In this section, the results of the machine learning regression analyses of the case study are presented and discussed. First, additional context regarding the case study particular situation is shown first. Next, the results of the model selection step are shown, and the resulting algorithms are applied to the case study.
5.1. Case Study Description
As previously mentioned, the proposed approach has been tested using the case of a Spanish wind turbine tower manufacturer. The data were collected from various databases of the company’s ERP; these different sources were merged so the resulting database would encompass the variables discussed above. The dataset includes information from the nearly 900 tower sections manufactured in the plant from March 2018 to February 2021, which are composed of over 7400 ferrules.
In this case, most of the information regarding lead times and machine use is entered by the plant workers in the midst of the operation. In order to ensure that the data accurately depict the functioning of the plant, the dataset has been preprocessed by removing outliers and infeasible values. Instances that show bending operations performed in less than 20 min or more than 5 h have been eliminated, since they are considered to be errors in the employees’ recording of the data; these instances represent only 2.23% of the dataset.

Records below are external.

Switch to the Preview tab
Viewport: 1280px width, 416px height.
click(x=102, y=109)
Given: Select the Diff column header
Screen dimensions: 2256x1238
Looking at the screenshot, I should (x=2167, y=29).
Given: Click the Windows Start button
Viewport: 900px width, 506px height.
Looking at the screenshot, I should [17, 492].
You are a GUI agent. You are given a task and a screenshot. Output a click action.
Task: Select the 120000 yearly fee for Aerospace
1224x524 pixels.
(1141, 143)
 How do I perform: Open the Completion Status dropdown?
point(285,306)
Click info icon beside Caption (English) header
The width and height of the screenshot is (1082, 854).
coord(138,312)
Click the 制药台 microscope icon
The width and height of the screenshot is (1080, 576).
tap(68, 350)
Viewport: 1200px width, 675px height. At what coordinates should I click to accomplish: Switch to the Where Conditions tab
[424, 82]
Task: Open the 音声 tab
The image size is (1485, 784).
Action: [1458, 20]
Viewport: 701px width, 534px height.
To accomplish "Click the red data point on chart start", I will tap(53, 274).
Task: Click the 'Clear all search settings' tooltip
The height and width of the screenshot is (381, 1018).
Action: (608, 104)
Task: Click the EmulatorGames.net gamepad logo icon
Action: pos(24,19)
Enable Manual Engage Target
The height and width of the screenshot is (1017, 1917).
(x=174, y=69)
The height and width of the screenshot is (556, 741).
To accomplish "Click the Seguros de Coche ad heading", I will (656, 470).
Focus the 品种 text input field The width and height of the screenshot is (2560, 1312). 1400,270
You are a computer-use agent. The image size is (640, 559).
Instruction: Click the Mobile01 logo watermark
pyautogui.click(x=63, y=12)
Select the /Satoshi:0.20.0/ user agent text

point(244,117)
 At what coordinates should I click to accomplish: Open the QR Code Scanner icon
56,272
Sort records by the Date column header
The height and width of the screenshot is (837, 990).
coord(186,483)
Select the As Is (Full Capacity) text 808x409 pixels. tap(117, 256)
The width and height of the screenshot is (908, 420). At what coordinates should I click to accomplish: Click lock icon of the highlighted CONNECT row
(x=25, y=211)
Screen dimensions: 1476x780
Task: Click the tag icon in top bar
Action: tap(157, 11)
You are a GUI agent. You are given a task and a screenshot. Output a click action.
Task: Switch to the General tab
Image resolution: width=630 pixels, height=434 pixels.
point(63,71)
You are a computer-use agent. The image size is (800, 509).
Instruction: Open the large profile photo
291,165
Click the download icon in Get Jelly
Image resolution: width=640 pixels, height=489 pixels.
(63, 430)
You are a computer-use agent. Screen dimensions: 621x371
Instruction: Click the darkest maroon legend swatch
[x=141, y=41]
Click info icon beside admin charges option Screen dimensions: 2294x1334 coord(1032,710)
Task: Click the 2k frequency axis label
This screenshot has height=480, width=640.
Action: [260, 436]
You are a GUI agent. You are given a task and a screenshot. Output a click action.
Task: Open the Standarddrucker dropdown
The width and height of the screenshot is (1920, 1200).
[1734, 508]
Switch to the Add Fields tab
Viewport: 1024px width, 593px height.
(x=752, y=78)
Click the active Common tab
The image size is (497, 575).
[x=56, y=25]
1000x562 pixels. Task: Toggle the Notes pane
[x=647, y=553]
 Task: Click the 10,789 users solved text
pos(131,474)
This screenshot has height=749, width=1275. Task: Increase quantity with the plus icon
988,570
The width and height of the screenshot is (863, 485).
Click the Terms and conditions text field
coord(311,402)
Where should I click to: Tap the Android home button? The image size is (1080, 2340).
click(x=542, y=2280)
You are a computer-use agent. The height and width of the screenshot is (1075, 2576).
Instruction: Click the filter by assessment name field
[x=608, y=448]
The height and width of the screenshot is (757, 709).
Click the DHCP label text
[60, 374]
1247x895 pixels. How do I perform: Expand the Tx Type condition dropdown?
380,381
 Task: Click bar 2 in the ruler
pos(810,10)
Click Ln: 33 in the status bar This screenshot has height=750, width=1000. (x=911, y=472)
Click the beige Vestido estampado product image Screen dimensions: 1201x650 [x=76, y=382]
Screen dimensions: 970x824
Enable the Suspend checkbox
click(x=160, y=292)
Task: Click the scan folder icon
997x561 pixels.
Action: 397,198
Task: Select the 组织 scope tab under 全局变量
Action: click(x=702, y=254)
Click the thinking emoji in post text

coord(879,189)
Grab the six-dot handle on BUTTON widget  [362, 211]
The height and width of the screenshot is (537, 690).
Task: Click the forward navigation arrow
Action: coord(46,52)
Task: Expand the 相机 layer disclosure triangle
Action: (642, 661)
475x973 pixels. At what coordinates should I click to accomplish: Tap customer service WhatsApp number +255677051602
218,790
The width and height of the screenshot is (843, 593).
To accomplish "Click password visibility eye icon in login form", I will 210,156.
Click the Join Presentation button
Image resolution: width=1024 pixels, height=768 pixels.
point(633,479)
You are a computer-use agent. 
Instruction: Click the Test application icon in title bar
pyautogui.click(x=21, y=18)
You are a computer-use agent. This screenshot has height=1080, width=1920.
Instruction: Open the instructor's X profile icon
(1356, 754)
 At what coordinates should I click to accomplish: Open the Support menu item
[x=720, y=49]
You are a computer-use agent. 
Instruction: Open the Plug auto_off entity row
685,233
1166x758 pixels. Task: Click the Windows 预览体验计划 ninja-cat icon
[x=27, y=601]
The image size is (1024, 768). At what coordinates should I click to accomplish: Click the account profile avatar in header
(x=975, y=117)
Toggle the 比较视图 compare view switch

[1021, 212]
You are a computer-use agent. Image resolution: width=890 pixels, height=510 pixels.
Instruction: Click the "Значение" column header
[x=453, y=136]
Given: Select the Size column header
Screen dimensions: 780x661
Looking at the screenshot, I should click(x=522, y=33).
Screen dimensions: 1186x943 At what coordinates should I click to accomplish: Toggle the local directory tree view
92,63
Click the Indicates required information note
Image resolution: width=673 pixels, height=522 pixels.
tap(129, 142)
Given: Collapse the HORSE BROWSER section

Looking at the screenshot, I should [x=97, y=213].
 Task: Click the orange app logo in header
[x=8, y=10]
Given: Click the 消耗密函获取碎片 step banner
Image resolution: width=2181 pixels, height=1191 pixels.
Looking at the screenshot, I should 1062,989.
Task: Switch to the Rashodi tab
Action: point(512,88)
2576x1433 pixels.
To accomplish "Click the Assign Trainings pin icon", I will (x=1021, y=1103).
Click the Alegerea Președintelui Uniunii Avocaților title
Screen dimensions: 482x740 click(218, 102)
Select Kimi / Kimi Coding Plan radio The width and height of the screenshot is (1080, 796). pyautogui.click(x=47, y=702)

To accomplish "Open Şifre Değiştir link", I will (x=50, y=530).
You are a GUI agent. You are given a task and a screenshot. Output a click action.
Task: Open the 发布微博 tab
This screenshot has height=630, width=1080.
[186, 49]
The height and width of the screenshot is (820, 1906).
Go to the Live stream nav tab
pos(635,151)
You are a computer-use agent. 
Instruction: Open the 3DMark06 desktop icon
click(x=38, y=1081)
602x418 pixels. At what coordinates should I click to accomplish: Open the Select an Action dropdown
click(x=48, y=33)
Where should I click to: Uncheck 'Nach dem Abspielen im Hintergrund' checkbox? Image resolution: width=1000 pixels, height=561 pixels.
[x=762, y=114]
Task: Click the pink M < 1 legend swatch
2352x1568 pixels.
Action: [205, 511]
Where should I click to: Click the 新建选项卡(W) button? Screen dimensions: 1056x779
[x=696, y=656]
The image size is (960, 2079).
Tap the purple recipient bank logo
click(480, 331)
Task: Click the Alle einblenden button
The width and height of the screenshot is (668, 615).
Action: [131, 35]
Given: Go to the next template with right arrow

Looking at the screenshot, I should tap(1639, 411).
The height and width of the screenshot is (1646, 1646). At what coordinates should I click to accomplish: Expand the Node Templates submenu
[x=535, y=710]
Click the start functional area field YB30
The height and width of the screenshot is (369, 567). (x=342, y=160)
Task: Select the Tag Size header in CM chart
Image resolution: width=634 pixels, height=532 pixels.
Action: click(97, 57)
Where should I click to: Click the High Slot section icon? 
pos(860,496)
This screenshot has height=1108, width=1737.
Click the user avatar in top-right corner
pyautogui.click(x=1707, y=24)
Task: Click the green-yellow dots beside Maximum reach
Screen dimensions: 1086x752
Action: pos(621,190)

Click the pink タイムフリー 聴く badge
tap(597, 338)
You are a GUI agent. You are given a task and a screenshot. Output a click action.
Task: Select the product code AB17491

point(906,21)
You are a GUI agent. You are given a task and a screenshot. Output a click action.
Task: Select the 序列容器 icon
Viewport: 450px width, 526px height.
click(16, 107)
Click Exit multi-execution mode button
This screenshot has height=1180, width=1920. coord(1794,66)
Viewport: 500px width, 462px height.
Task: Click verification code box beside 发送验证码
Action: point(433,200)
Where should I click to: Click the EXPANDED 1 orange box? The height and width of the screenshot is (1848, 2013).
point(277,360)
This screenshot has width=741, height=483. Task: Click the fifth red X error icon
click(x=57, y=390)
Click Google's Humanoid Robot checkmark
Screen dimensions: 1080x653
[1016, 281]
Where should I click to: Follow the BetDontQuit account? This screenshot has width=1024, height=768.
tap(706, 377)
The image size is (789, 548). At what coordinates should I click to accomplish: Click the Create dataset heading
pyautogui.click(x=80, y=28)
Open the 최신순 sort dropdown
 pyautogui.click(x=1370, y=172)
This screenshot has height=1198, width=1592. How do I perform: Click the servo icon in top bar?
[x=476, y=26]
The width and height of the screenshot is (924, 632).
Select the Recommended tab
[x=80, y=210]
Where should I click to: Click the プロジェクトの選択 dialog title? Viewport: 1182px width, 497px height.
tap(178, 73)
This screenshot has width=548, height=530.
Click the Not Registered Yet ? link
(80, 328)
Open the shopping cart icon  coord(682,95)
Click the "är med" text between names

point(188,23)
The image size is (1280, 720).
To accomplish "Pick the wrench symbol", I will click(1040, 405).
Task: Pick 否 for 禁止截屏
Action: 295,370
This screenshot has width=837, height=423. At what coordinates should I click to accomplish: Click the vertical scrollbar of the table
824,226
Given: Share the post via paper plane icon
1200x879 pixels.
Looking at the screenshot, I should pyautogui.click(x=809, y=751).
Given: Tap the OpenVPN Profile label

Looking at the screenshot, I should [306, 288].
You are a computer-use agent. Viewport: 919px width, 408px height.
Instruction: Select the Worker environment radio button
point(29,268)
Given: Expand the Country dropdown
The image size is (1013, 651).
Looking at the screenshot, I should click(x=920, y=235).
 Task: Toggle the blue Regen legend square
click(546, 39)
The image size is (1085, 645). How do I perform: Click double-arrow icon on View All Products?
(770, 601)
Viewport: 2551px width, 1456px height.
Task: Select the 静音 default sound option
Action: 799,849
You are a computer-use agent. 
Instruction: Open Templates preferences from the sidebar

With regards to the input variables values, the following aspects must be noted:
The possible ferrule positions in the records of the plant operation range from the bottom position (1) to the highest ferrule position recorded (16).
As mentioned earlier, generally, towers have three sections (bottom, mid and top); however, the data contain examples of towers with up to six sections.
The studied plant has three different work shifts: morning, afternoon, or night. Additionally, it must be noted that employees periodically rotate their assigned shifts. As a result, the variability introduced by the workers and by the shifts is not expected to be confounded.
Eighteen different workers have performed the bending operation during the period analyzed.
There are two bending machines at the plant, of the same model.
Two values of the steel plate yield strength are found in this study, 355 N/mm2 and 455 N/mm2.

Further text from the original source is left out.